*** Opening of Data ***
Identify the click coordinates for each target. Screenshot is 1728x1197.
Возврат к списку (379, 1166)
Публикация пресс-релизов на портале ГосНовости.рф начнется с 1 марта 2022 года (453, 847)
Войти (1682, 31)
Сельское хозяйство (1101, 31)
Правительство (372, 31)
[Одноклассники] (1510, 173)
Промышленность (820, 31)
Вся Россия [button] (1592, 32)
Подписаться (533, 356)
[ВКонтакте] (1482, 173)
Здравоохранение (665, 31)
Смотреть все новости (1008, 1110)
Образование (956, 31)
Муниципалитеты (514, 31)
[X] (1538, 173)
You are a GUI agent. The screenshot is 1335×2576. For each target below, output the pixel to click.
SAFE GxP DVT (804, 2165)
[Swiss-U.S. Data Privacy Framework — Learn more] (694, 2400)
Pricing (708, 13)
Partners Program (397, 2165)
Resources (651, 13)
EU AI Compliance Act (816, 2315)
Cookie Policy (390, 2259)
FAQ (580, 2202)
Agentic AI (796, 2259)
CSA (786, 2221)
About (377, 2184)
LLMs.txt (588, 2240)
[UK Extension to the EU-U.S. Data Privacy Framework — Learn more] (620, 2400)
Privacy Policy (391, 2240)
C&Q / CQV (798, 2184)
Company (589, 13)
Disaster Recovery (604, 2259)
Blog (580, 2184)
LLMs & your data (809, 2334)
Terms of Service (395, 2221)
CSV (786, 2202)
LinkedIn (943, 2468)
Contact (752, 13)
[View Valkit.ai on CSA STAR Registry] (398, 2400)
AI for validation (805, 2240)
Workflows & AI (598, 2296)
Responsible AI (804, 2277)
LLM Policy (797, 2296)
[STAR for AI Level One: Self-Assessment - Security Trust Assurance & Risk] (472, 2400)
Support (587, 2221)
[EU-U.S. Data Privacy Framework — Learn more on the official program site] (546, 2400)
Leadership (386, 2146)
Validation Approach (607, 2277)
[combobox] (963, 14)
*** Close of Data ***
**The problem:** Emit verbatim the lines running from the one with "[Swiss-U.S. Data Privacy" through the last line of the data, both endpoints inclusive.

**Solution to the exercise:**
[Swiss-U.S. Data Privacy Framework — Learn more] (694, 2400)
Pricing (708, 13)
Partners Program (397, 2165)
Resources (651, 13)
EU AI Compliance Act (816, 2315)
Cookie Policy (390, 2259)
FAQ (580, 2202)
Agentic AI (796, 2259)
CSA (786, 2221)
About (377, 2184)
LLMs.txt (588, 2240)
[UK Extension to the EU-U.S. Data Privacy Framework — Learn more] (620, 2400)
Privacy Policy (391, 2240)
C&Q / CQV (798, 2184)
Company (589, 13)
Disaster Recovery (604, 2259)
Blog (580, 2184)
LLMs & your data (809, 2334)
Terms of Service (395, 2221)
CSV (786, 2202)
LinkedIn (943, 2468)
Contact (752, 13)
[View Valkit.ai on CSA STAR Registry] (398, 2400)
AI for validation (805, 2240)
Workflows & AI (598, 2296)
Responsible AI (804, 2277)
LLM Policy (797, 2296)
[STAR for AI Level One: Self-Assessment - Security Trust Assurance & Risk] (472, 2400)
Support (587, 2221)
[EU-U.S. Data Privacy Framework — Learn more on the official program site] (546, 2400)
Leadership (386, 2146)
Validation Approach (607, 2277)
[combobox] (963, 14)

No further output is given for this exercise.